WORK ITEM: Please continue the article below about the motorcycle ride honoring fallen service members in North Ogden, picking up after its final sentence.

NORTH OGDEN — The hurt from the 2004 death of his son while serving in the U.S. Army in Iraq doesn’t fade.
“It’s still tough,” said Daniel Ferrin, father of Sgt. 1st Class Clint Ferrin, killed when the military convoy he was traveling in while serving in Baghdad hit an explosive device.
Mindful of such sentiments, a contingent of motorcyclists crossing the country stopped in North Ogden on Wednesday, paying tribute to Ferrin, five other area military service members who died while serving, and the families of the six. The group, part of the annual Tribute to Fallen Soldiers Memorial Torch Motorcycle Ride, is bound for Arlington National Cemetery in Virginia, stopping along the way to honor service members who have died while serving.
“This is awesome,” said Daniel Ferrin, who’s from North Ogden.
It’s been 16 years since his son’s death, he said, and Tuesday’s event was one of the largest tributes he’s received.
James Hammon, stepfather of Jared Reaves, another honoree, offered similar sentiments. Reaves was a chief petty officer in the U.S. Coast Guard when he died of leukemia last year.
“It’s pretty awesome. It’s pretty amazing,” said Hammon, also from North Ogden.
Tribute to Fallen Soldiers, a nonprofit group based in Eugene, Oregon, is headed by Warren Williamson. Williamson said the group’s aim is to let survivors of military service members know “that we love them, care for them.”
In all, Williamson and the rest of the contingent, traveling on motorcycles and expected to number from 40 up to 90 riders, depending on the leg, will honor 67 service members en route to Virginia. That will bring the total that the group has honored over the past 11 years to more than 800. The ride started on July 12 in Oregon, and it culminates on Aug. 2 with a ceremony at Arlington National Ceremony.
Another honoree on Wednesday was Brent Taylor, the North Ogden mayor who was killed in 2018 while serving in Afghanistan with the Utah Army National Guard. His widow, Jennie Taylor, was on hand, and she said such events serve a dual purpose — recognizing the families of those who have passed as well as the actual service members.
“Their light never went out. They just passed the torch on to those of us who are still here,” she said.

GIVEN RECORDS:
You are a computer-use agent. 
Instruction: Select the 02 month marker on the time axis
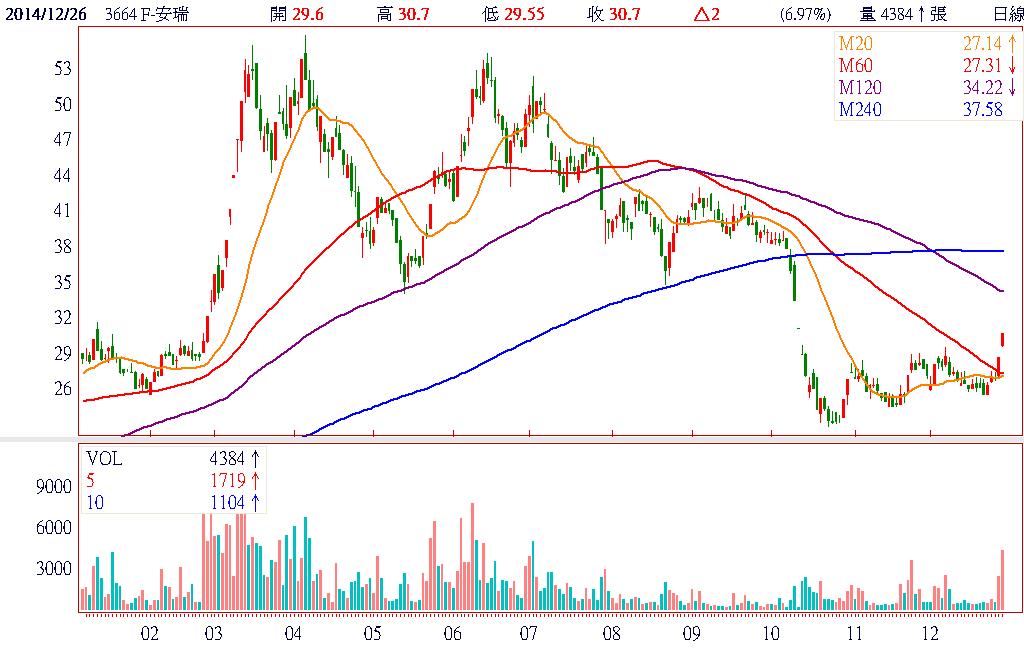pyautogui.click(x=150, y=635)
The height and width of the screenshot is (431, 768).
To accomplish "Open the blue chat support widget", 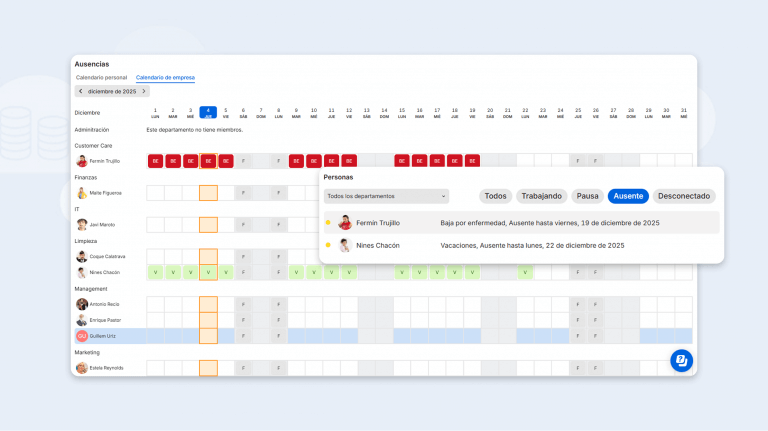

TASK RESPONSE:
Also recognized and honored Wednesday were Army Sgt. 1st Class Elliott Robbins, Army Cpl. Michael Pursel and Army Pfc. Jeremiah Pluim and their families.
The ceremony was held at McGriff Park in North Ogden, and after speaking about each of the six honorees, Williamson offered surviving family members a plaque and large custom photo of their loved ones. He said the group honors service members who have died while serving, whether in combat, in accidents, by suicide or via other means.
“It doesn’t matter how. What matters more to us is honoring their service,” he said.
The group hauls a torch, keeping it lit all along the route. Many of the motorcyclists taking part in the ride, meantime, are military veterans themselves, though not all of them.
Neil Wagner of Salem, South Carolina, was one of the motorcyclists. He said many of his family members served in the military, but not him.
“I felt years ago that I needed to do something,” he said, explaining why he’s taking part in what is now his fifth ride with the group. “Every veteran has sacrificed something, some more than others and some everything.”
Wednesday’s event was unusual in that six service members and their family members were honored in one ceremony. Typically, the group visits the surviving family of individual service members who have died and are to be honored. After North Ogden’s ceremony, the group was to go to Clearfield before traveling to Colorado and points further east.